The James Bridge site sat unused following the closure of the copper works and was described by the West Midlands Combined Authority (WMCA) as "one of the biggest derelict sites in the Black Country". By 2019 the 44 acre plot was jointly owned by Walsall Council and Homes England and was known as the Phoenix 10 site. The site has been heavily contaminated by its industrial use and Walsall Council leader Mike Bird described it in 2021 as the "most contaminated site in Europe". The site posed no risks to surrounding land but concerns were raised by local residents over the potential for release of contaminants into the atmosphere and water supplies if the site was to be developed. Walsall Council had been trying to carry out remediation to the contaminated site since circa 2011. In 2015 the Homes and Communities Agency advertised a contract to repair and replace the boundary fence, to bury slag (which was noted to have very low levels of ionising radiation) and to remove asbestos-containing materials from the site.
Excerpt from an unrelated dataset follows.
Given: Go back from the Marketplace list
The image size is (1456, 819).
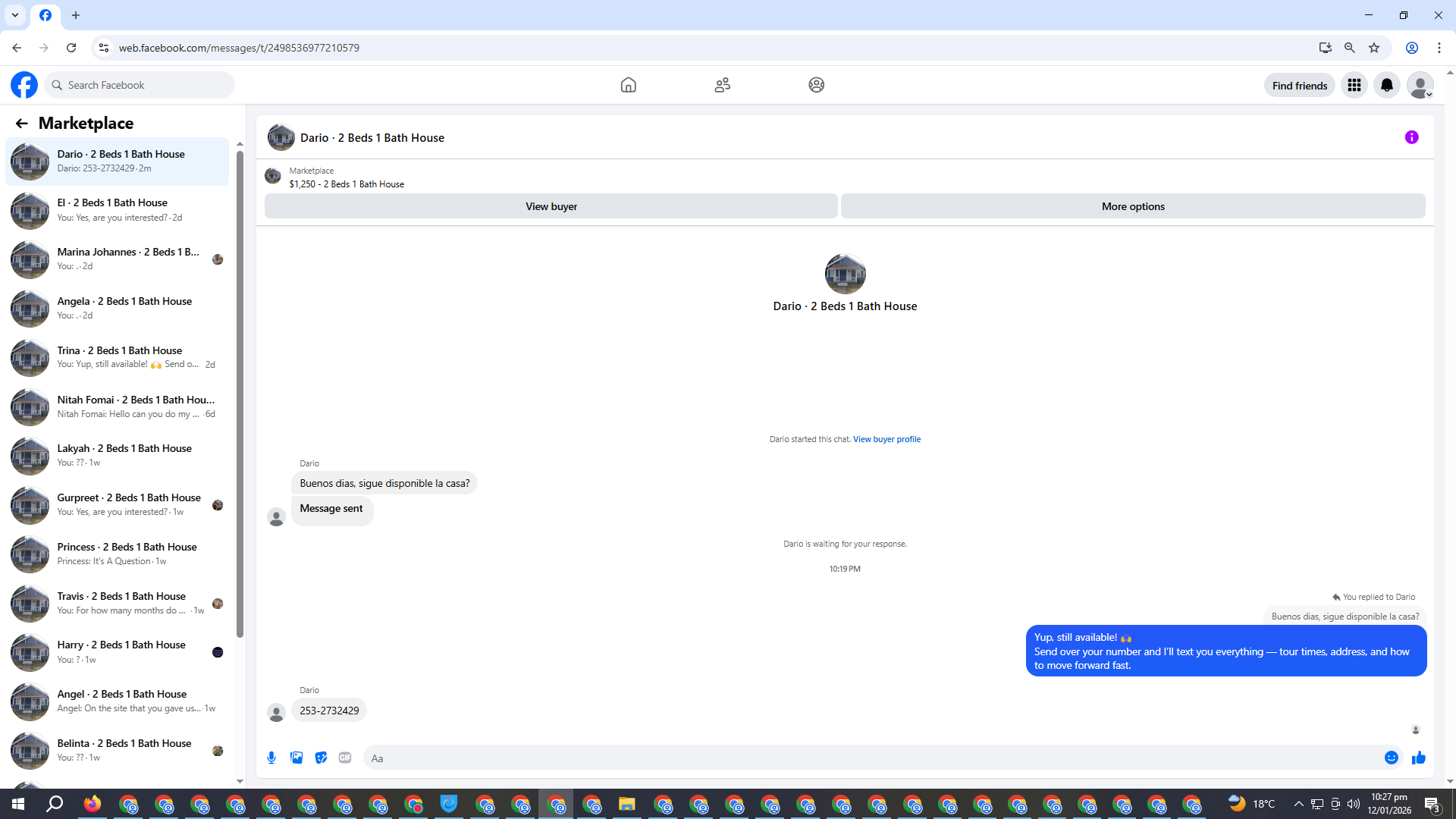Looking at the screenshot, I should pos(21,124).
The contract documentation noted that trespassers were accessing the site to remove slag and recover the metal.

A redevelopment of the site into 620000 sqft of commercial units was proposed in 2019; to be part-funded by WMCA and carried out by Henry Boot plc. The WMCA described the site, which has the potential to create 1,100 permanent jobs, as the "largest potential employment site in the Black Country and one of the largest brownfield employment opportunities in the West Midlands". Contracts between Walsall Council and Henry Boot were signed in 2021, with the works expected to cost around £100 million; at this time additional funding had been made available by the Black Country Local Enterprise Partnership. Henry Boot submitted a planning application for the works in January 2021. Some local residents objected to the application because of the loss of vegetation and possible traffic, parking and dust during construction; the Birmingham and Black Country Wildlife Trust also objected on the grounds of habitat loss. Council planning officers recommended that the application be granted and councillors approved it on 30 April 2021.

Remediation works began on site by May 2021 and were completed in 2024. This included the grouting and capping of 134 former mine shafts, the processing of 735200 m3 of refuse tip material, of which 91% was kept on site, and the treatment of 5700000 litre of groundwater. Construction of a manufacturing and logistics hub, to be named SPARK, began in early 2025.